Developing Content for a Multicultural World

This infographic offers tips on developing presentations. It includes information on giving presentations to multilingual audiences. The topics nclude avoiding common mistakes, working with interpreters and translators, telling stories. setting goals and practicing.

The following questions are provided to assist in the development of content for a multicultural audience.

A. What is the objective?

Is it to inform, to convince, to sell, or something else? Decide and get it clear. Once you know the goal, you can plan your strategy.

B. What is the message?

When developing content for a website or other marketing communications vehicle, most writers are alone, isolated from the world, with the exception of a computer that they use for composing. Most writers fail to spend enough time thinking about the message that needs to be delivered and the intended audience. Developing the right message is the most critical step in professional communications. Every word, image, color, font size and layout detail requires careful consideration to efficiently target the thousands or millions of people you hope to reach, capture attention and influence to respond, all while optimizing your content to pop up first in a search query.

C. Who is the target?

When writing for the Internet, you are writing for a large audience. As a writer, you need to define and consider carefully the most important attributes of this audience. These attributes should drive the development of your content. Bear in mind that people all over the world may be exposed to your content. Before you write, consider the entire universe of people who may be exposed to your writing and may share little else in common. Next, focus on the groups of people who share commonalities. Finally, think about the individuals who are actually reading your content. Why are they reading and how will they use it. How will you appeal to them?

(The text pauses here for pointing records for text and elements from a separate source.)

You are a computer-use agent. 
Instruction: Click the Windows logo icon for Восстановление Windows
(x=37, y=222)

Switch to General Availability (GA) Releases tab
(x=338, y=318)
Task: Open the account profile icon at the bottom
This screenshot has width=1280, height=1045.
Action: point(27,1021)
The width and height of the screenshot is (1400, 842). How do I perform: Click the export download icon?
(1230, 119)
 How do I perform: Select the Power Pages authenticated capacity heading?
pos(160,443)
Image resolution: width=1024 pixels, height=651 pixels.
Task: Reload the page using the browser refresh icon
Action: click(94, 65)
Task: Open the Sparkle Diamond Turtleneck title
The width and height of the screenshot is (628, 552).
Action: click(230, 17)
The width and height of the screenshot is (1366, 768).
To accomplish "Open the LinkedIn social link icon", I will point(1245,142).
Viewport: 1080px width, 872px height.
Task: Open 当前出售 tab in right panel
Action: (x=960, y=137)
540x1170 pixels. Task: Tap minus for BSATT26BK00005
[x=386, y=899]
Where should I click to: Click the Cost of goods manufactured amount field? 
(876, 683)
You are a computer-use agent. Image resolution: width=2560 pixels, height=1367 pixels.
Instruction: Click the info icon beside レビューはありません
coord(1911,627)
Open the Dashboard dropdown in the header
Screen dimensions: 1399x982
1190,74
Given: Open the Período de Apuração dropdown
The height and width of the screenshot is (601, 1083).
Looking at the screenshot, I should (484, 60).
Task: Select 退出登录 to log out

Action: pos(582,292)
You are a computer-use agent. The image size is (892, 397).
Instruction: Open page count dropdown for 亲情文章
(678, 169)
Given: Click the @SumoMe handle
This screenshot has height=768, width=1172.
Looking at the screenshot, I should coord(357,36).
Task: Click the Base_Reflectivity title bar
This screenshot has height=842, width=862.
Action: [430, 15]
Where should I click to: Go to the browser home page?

D. Where do readers experience your message?

While millions of people may stumble across your written or video content, they will experience it differently. Some may experience it alone or in a group, in a quiet living room, or in a bustling airport lobby or a construction site. How does place influence reader perception?

E. When is it experienced?

What time of year do people shop for televisions online? How does quick adoption of technology influence business success (and how is that related to auto mechanics in Houston)? How do seasonality and disposable income influence visitors to online gambling sites? And how does the Internet change the way people perceive the world? As the saying goes, timing is everything. Know how time influences readership and purchase decisions and plan accordingly.  Let time determine when to release your message.

F. How is it presented?

Internet users seldom comprise a captive audience. Unlike many other media channels, cyberspace is free and visitors can easily ignore your content, based on how it’s perceived. In this way, it is similar to broadcast television or radio, where listeners can easily change the channel when bored. In a click of a mouse, a user can move onto something else. Thus, not only is attracting an audience crucial, but so also is keeping that audience.

G. Who presents it?

Most people have favorite websites that they turn to for entertainment, education and product purchase or usage advice. Some people visit websites that they are not familiar with or ones that they have preconceptions about. They may skim over other sites lightly, missing critical details. But other sites may capture and hold their attention. Will your content be placed on a website, your blog, someone else’s blog or someone else’s website? How will it be promoted on social media?

H. How is it experienced?

The widespread adoption of technology is universal. People throughout the world may experience your content on a smartphone, a tablet, a work computer (with or without speakers), a smart TV or a conference room projector. While your Internet audience may be global, your message should be both individualized to be experienced by one person in a living room on an iPad or generalized to be experienced by dozens of people in a conference room on a computer and projector. Differences in language, dialect and culture also complicate individual and group experiences. Should your content be translated into Chinese, Spanish, Portuguese, French or another foreign language—or perhaps several languages? How will your content be perceived in different cultures?